Chemical mechanical planarization or chemical mechanical polishing (CMP) is a common technique used to planarize substrates. In conventional CMP techniques, a substrate carrier or polishing head is mounted on a carrier assembly and positioned in contact with a polishing article in a CMP apparatus. The carrier assembly provides a controllable pressure to the substrate urging the substrate against the polishing pad. The pad is moved relative to the substrate by an external driving force. Thus, the CMP apparatus effects polishing or rubbing movement between the surface of the substrate and the polishing article while dispersing a polishing composition to effect both chemical activity and mechanical activity.
However, materials deposited on the surface of a substrate to fill feature definitions formed therein often result in unevenly formed surfaces over feature definitions of variable density. Referring to FIG. 1A, a metal layer 20 is deposited on a substrate 10 to fill wide feature definitions 30, also known as low density feature definitions, or narrow feature definitions 40, also known as and high density feature definitions. Excess material, called overburden, may be formed with a greater thickness 45 over the narrow feature definitions 40 and may have minimal deposition 35 over wide feature definitions 30. Polishing of surfaces with overburden may result in the retention of residues 50 from inadequate metal removal over narrow features. Overpolishing processes to remove such residues 50 may result in excess metal removal over wide feature definitions 30. Excess metal removal can form topographical defects, such as concavities or depressions known as dishing 55, over wide features, as shown in FIG. 1B.

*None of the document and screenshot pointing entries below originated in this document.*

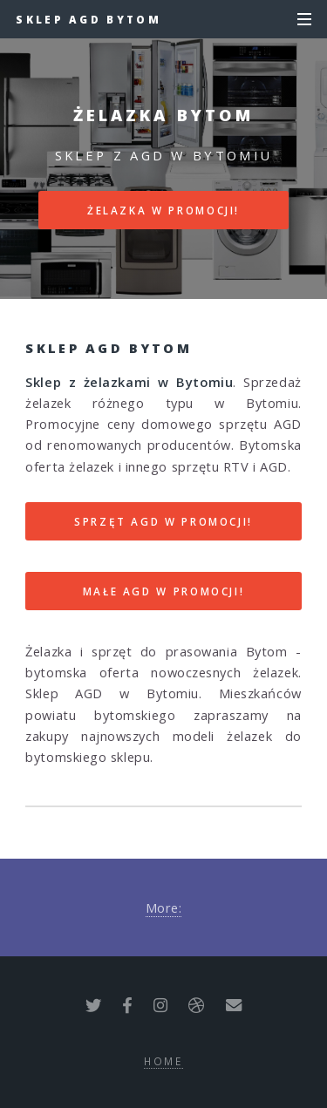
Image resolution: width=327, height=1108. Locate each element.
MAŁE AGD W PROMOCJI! (164, 591)
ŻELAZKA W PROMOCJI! (163, 210)
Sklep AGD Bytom (88, 19)
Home (163, 1061)
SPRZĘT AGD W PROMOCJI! (163, 521)
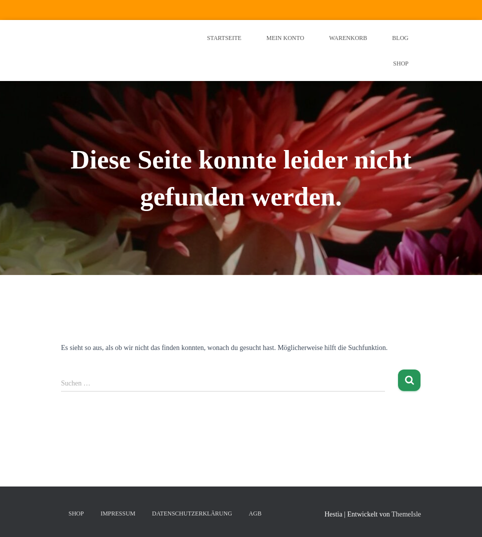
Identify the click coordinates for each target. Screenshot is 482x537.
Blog (400, 38)
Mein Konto (285, 38)
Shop (400, 63)
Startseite (224, 38)
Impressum (117, 513)
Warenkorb (348, 38)
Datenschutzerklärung (192, 513)
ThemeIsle (406, 514)
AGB (255, 513)
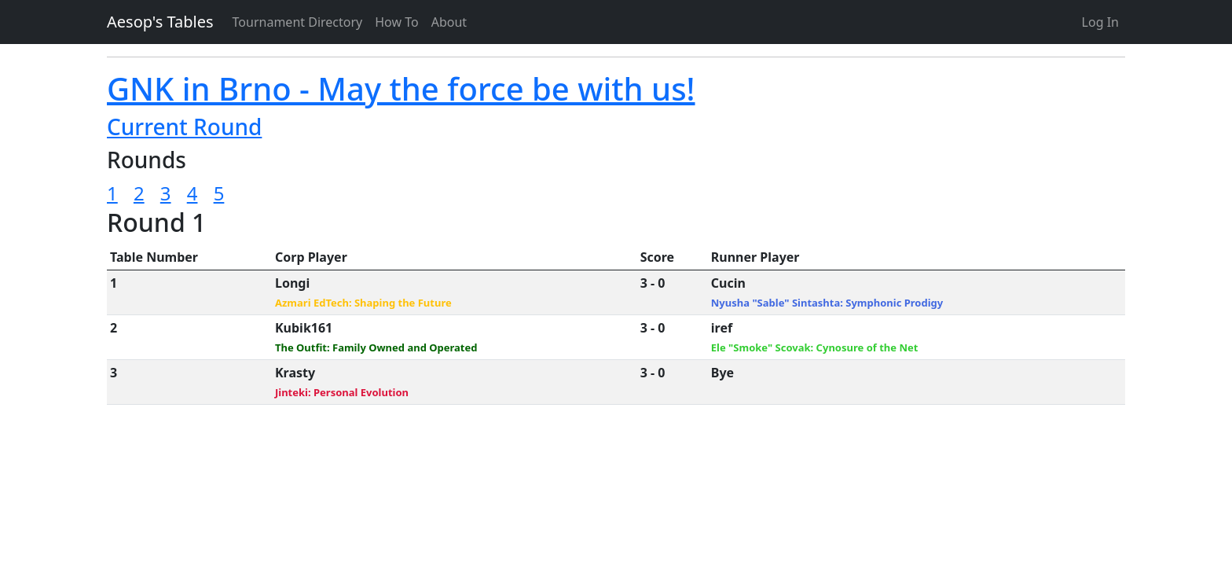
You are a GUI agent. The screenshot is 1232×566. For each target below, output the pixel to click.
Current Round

Dishing of features and retention of residues on the substrate surface are undesirable since dishing and residues may detrimentally affect subsequent processing of the substrate. For example, dishing results in a non-planar surface that impairs the ability to print high-resolution lines during subsequent photolithographic steps and detrimentally affects subsequent surface topography of the substrate, which affects device formation and yields. Dishing also detrimentally affects the performance of devices by lowering the conductance and increasing the resistance of the devices, causing device variability and device yield loss. Residues may lead to uneven polishing of subsequent materials, such as barrier layer materials (not shown) disposed between the conductive material and the substrate surface. Post CMP profiles generally show higher dishing on wide trenches than on narrow trenches or dense areas. Uneven polishing will also increase defect formation in devices and reduce substrate yields.
One approach to polish substrate surfaces with minimal defects is by an electrochemical mechanical polishing technique. In an electrochemical mechanical polishing technique, the material to be polished is removed additionally by anodic dissolution compared to chemical mechanical polishing. In one example of an electrochemical mechanical polishing technique described in commonly owned U.S. Pat. No. 6,811,680, issued on Nov. 2, 2004, a passivation layer is formed on the substrate surface to inhibit anodic dissolution until the passivation layer is removed by mechanical forces. However, passivation layers in electrochemical mechanical polishing processes may be difficult to remove under the mechanical forces used in such processes. The difficult removal of the passivation layer may result in less than desirable surface finishing and may still require some overpolishing to remove residual materials remaining after passivation layer removal.
Therefore, there is a need for compositions and methods for removing conductive material from a substrate that minimizes damage to the substrate during planarization.